Data for locating words and elements
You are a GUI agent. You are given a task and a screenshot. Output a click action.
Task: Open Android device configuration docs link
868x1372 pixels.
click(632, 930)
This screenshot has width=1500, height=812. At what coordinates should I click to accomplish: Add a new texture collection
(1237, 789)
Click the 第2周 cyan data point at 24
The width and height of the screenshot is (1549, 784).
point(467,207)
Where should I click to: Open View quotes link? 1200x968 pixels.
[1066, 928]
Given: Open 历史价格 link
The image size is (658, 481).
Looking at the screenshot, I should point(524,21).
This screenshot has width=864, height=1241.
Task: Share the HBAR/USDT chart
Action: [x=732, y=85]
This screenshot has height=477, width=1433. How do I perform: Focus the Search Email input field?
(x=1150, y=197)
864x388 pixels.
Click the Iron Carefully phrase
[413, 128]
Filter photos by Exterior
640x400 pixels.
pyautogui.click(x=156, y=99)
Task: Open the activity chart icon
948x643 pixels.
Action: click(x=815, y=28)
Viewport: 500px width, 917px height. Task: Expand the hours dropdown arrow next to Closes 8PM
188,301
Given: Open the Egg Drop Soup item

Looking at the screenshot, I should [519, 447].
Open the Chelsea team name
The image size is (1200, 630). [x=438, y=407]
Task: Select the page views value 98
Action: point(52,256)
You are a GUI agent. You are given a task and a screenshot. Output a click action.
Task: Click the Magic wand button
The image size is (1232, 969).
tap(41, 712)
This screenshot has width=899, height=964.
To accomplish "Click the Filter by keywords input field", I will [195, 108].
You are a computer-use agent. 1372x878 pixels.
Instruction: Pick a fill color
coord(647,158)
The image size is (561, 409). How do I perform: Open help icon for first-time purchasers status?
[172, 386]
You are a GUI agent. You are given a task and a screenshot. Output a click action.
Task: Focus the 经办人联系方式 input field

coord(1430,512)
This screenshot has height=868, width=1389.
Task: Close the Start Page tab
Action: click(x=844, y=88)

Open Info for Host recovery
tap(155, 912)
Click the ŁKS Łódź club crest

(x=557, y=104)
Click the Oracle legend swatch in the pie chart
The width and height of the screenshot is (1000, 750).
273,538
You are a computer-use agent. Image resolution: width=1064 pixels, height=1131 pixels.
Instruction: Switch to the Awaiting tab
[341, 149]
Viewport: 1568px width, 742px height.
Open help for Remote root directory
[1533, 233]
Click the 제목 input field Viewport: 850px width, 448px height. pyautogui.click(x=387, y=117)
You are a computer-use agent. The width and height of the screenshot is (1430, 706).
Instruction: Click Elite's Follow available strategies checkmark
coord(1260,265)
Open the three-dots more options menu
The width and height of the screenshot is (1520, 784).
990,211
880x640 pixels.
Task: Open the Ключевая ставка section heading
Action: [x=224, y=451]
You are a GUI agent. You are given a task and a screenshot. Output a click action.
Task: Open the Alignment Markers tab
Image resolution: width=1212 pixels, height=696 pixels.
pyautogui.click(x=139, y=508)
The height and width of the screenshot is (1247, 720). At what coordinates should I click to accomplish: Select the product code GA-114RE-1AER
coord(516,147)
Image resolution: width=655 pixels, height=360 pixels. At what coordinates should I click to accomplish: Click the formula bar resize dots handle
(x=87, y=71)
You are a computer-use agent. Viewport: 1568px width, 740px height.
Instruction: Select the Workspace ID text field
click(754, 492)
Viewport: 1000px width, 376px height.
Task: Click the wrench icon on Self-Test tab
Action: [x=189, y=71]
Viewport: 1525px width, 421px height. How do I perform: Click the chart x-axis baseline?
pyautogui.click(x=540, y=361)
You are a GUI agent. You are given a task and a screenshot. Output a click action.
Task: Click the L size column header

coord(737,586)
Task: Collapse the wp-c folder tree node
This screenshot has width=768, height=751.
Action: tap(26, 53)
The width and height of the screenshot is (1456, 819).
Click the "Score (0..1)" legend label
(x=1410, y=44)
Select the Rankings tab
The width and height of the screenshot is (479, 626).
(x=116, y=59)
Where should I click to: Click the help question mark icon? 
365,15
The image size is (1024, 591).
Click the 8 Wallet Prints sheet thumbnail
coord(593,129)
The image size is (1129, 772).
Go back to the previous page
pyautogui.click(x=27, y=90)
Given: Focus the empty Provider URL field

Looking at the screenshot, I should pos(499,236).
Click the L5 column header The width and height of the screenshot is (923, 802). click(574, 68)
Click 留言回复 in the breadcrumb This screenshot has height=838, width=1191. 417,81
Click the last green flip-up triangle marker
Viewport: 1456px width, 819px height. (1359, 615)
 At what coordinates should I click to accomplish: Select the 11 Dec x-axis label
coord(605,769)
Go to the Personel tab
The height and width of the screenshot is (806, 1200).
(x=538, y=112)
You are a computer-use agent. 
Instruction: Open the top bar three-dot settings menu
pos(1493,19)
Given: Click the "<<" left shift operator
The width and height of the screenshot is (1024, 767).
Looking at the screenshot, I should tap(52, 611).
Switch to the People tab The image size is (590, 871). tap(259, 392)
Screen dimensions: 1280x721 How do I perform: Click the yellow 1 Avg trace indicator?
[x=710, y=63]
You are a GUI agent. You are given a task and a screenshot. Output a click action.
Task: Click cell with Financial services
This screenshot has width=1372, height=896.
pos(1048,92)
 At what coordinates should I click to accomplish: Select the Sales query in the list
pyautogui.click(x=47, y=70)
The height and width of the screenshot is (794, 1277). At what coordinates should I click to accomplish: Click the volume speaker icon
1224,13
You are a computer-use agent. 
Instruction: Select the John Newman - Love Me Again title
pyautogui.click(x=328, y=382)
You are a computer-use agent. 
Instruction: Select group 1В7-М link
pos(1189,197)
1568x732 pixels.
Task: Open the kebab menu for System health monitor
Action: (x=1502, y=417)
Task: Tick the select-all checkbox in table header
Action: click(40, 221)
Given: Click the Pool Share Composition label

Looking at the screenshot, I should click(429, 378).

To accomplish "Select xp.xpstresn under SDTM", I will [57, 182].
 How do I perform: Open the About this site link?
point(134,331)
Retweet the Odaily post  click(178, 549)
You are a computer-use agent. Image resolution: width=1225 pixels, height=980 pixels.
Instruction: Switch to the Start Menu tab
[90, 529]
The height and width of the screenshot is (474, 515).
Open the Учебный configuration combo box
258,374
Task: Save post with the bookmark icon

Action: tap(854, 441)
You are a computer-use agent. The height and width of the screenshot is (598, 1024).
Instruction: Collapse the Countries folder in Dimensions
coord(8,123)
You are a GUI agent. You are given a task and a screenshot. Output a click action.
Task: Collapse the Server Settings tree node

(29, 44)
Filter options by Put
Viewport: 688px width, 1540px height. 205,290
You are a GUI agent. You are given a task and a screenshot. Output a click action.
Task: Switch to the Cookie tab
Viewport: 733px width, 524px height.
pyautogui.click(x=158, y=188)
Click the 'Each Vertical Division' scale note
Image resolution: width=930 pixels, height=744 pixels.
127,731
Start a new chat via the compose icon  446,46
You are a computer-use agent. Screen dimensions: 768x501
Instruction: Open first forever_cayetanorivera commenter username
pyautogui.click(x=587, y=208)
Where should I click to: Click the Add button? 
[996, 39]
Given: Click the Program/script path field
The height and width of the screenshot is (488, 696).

= What is being asked =
Return every line of the data above, unchanged, from the line containing "This screenshot has width=1500, height=812." down to the line containing "coord(647,158)", with both of those lines included.

= Task solution =
This screenshot has width=1500, height=812. At what coordinates should I click to accomplish: Add a new texture collection
(1237, 789)
Click the 第2周 cyan data point at 24
The width and height of the screenshot is (1549, 784).
point(467,207)
Where should I click to: Open View quotes link? 1200x968 pixels.
[1066, 928]
Given: Open 历史价格 link
The image size is (658, 481).
Looking at the screenshot, I should point(524,21).
This screenshot has width=864, height=1241.
Task: Share the HBAR/USDT chart
Action: [x=732, y=85]
This screenshot has height=477, width=1433. How do I perform: Focus the Search Email input field?
(x=1150, y=197)
864x388 pixels.
Click the Iron Carefully phrase
[413, 128]
Filter photos by Exterior
640x400 pixels.
pyautogui.click(x=156, y=99)
Task: Open the activity chart icon
948x643 pixels.
Action: click(x=815, y=28)
Viewport: 500px width, 917px height. Task: Expand the hours dropdown arrow next to Closes 8PM
188,301
Given: Open the Egg Drop Soup item

Looking at the screenshot, I should [519, 447].
Open the Chelsea team name
The image size is (1200, 630). [x=438, y=407]
Task: Select the page views value 98
Action: point(52,256)
You are a GUI agent. You are given a task and a screenshot. Output a click action.
Task: Click the Magic wand button
The image size is (1232, 969).
tap(41, 712)
This screenshot has width=899, height=964.
To accomplish "Click the Filter by keywords input field", I will [195, 108].
You are a computer-use agent. 1372x878 pixels.
Instruction: Pick a fill color
coord(647,158)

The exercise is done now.